A chilly 22 degrees here in Millerton, NY. This morning pot was just what we needed to get the day started. With it’s toasty flavors and sweet aroma, this warmed us right up, getting us ready for a day of retail!
Without further ado, another excerpt from Malachi’s book, “How to Make a Decent Cup of Tea”.
“Forty years elapsed between the first proud declaration and the second sorrowful inquiry, a shameful interval indeed which saw the decline of the most basic of institutions. I refer to the Decent Cup of Tea.
We can survive functional literacy or shattered windows of vulnerability, but not the demise of a Decent Cup of Tea. So, while we may, let us review the proper way.

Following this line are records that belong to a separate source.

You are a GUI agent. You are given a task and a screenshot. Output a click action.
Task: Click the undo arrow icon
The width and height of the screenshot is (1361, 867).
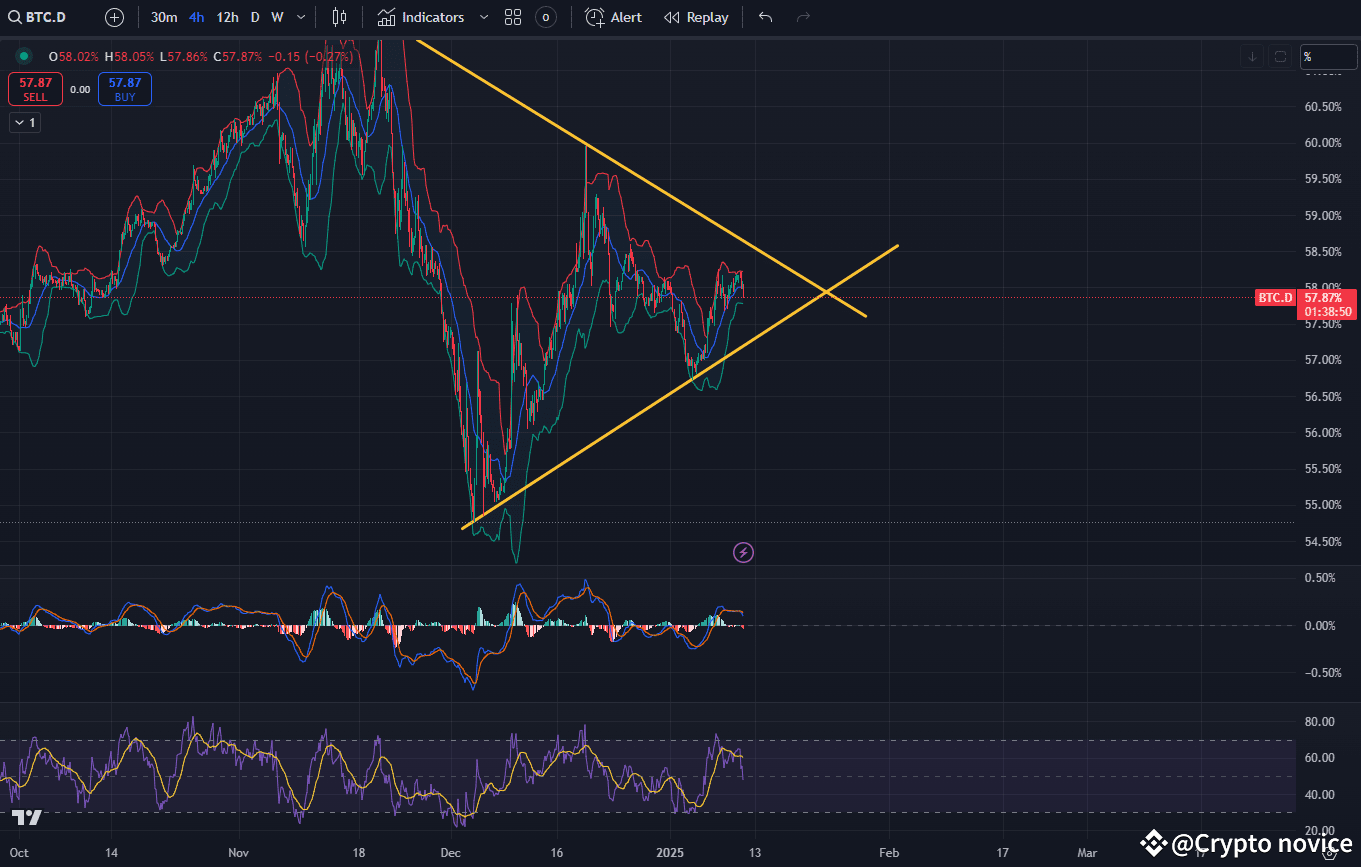pyautogui.click(x=765, y=17)
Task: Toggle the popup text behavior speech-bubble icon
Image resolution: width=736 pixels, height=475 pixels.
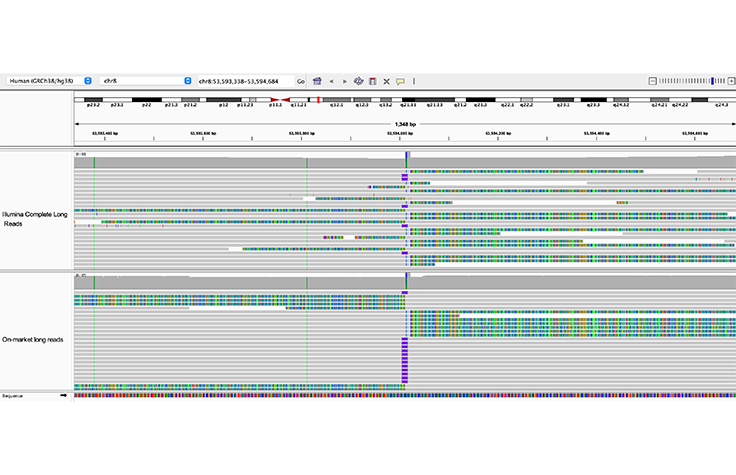Action: click(x=400, y=80)
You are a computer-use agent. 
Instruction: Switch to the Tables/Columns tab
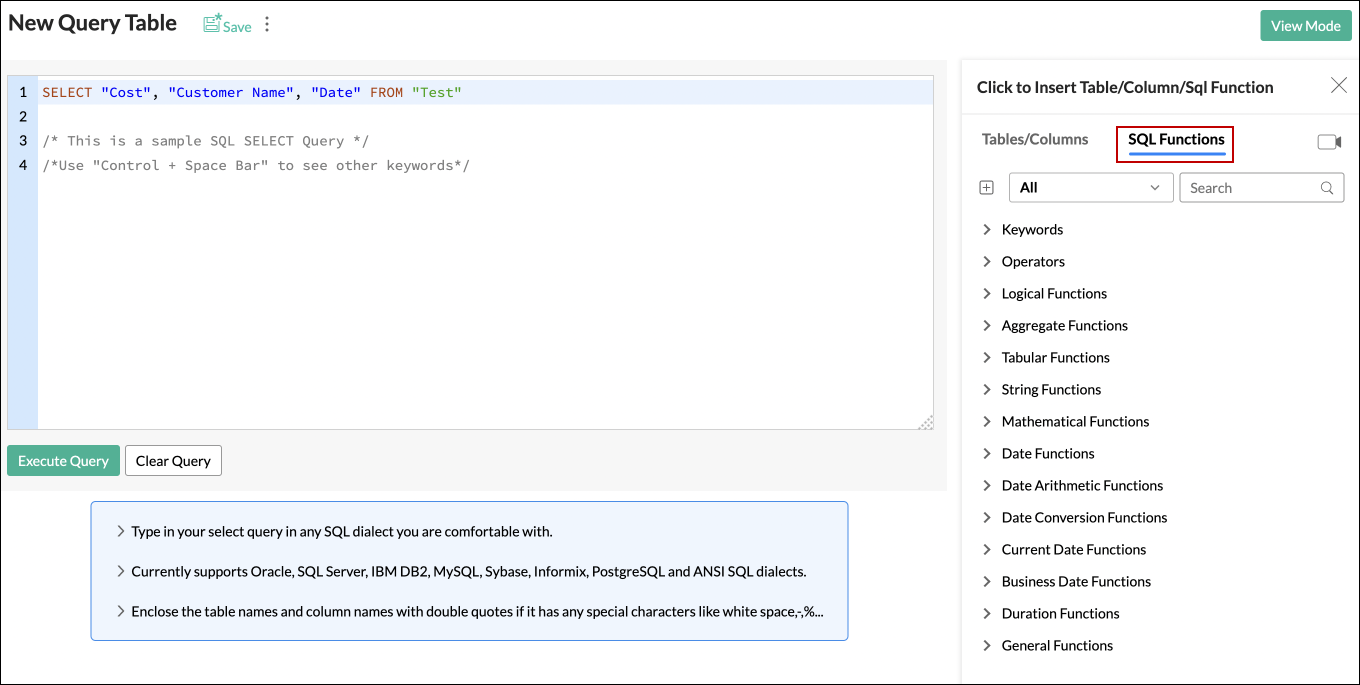(x=1035, y=140)
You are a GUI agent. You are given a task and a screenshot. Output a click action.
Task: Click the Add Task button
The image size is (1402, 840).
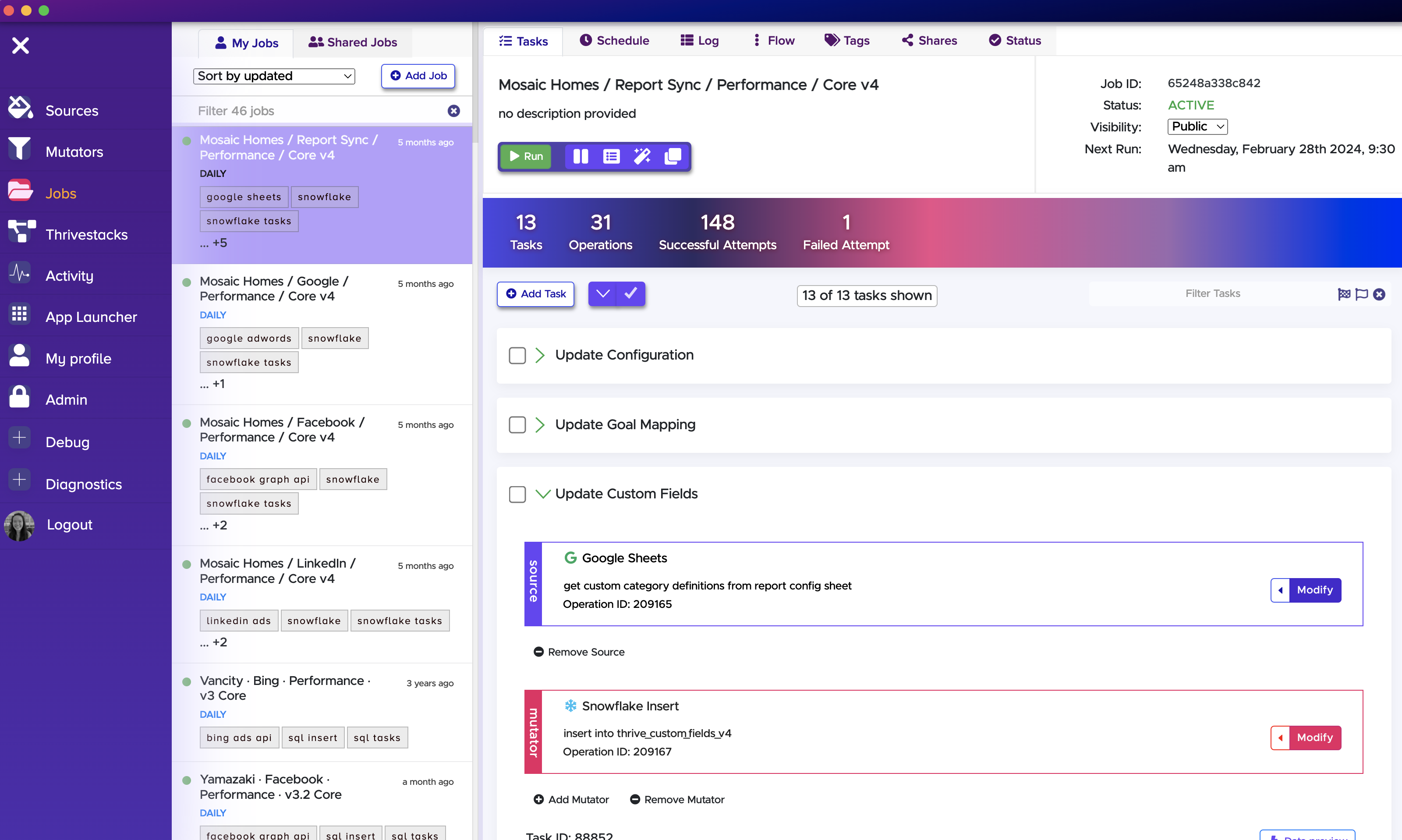click(x=535, y=294)
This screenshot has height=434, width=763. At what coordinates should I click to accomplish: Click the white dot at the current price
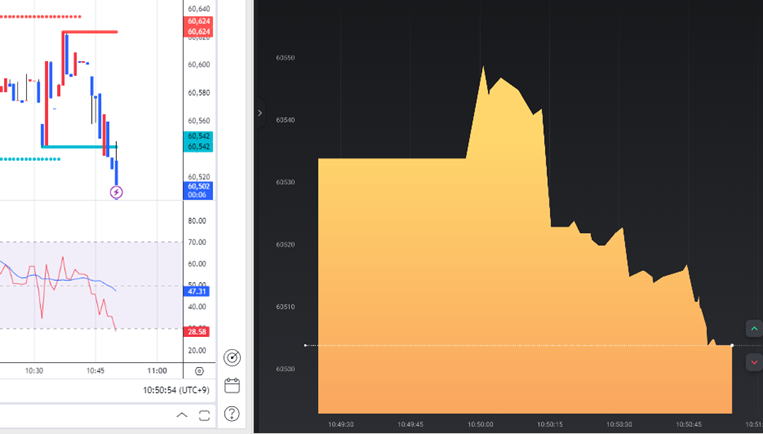coord(733,345)
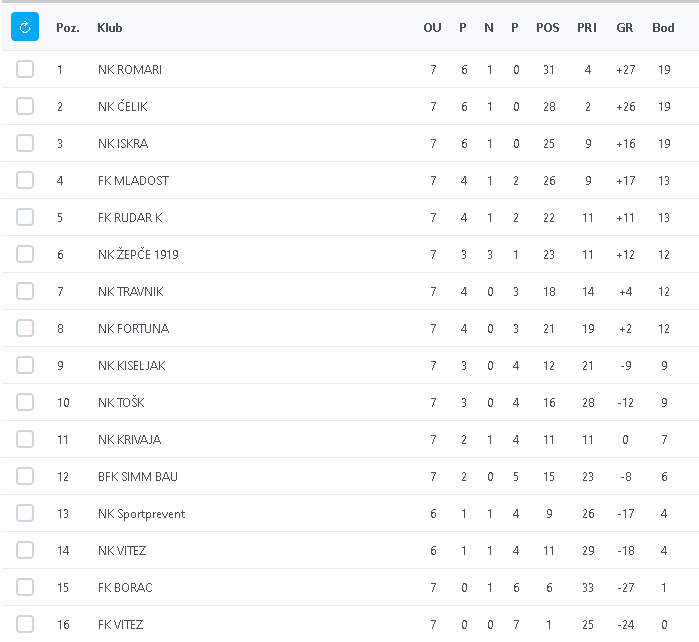Tick the FK BORAC checkbox
Screen dimensions: 699x642
25,587
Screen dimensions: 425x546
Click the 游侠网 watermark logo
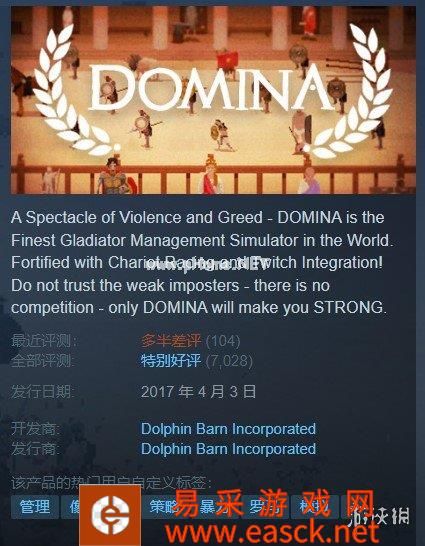[379, 516]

Firstly, of course, you must keep your tea in a proper tea-caddy, preferably on one of those little wooden boxes that are lined with tea-chest paper. (Tea is sometimes sold in these boxes: whenever I’m in Dublin I go to the world-famous Bewley’s to savor the tea, the ambiance, the Harry Clarke stained glass windows, the conversation at the tables – and to pickup a box or two of their wonderful tea.)
Of course we’re talking “loose” tea here. No teabags OK?
Incidentally you may be interested to know that the word ‘caddy’ comes from the Malay word, ‘kati’, meanigf a small unit of weight, that tea was sold by in that part of the world."
Stay tuned for the next excerpt about a Decent Cup of Tea!
This picture doesn’t do it justice. The emerald green of the powder whisked together with boiling spring water produces a frothy green bowl of thick tea. The flavor of the Tencha is there, but much stronger and with a bit of a bite. Try it with a piece of chocolate on your tongue!
Tencha, the tea leaves that eventually become the wonderful brew that is Matcha…
This tea is much lighter than the senchas that we have. It is smooth, and vegetal and creamy, but with very little body and astringency. It is quite lovely for the afternoon, when you just need a gentle wake up.
Yunnan black teas come from a remote area of China on the border of Laos and Burma where the very first tea plants are thought to have originated. Yunnan black teas have a very earthy quality that is complemented with a maple sweetness.
The large black leaves with touches of gold evoke a smokey aroma. The flavor brings forth a sweetness that strikes a perfect balance with the earthy notes.
Golden Monkey is a magnificent Chinese black tea. Its aromas are lightly sweet, with hints of apricots, nuts, and a mild rose background note. Its body is light and its flavors are a blend of cooked stone fruit, specifically baked apricots, and semisweet chocolate. Its finish is nutty, with flavors of raw pecans.
Golden Monkey is a relatively new Chinese export that has recently grown quite popular in the United States and Europe, where its apricot aromas and chocolate flavors are highly appreciated.
This is a delightful medium light bodied tea. Its leaves are long and slender with many ending in golden tips. Its aromas are fragrant with notes of chocolate or cocoa, with a light scent of ripe apricots. The flavor of Keemun Mao Feng Treasure is light and sweet, with hints of chocolate and stone fruit flavors of baked apricots.
Keemun Mao Feng is possibly China’s most famous black tea and has been a long time Western favorite. Like the Keemun Hao Ya A, the Keemun Mao Feng is most notable for the distinctive chocolate flavors, a quality that is reminiscent of unsweetened cocoa, without the bitterness. The harvest period for this tea is both early and short, which makes this a rare and delightful tea.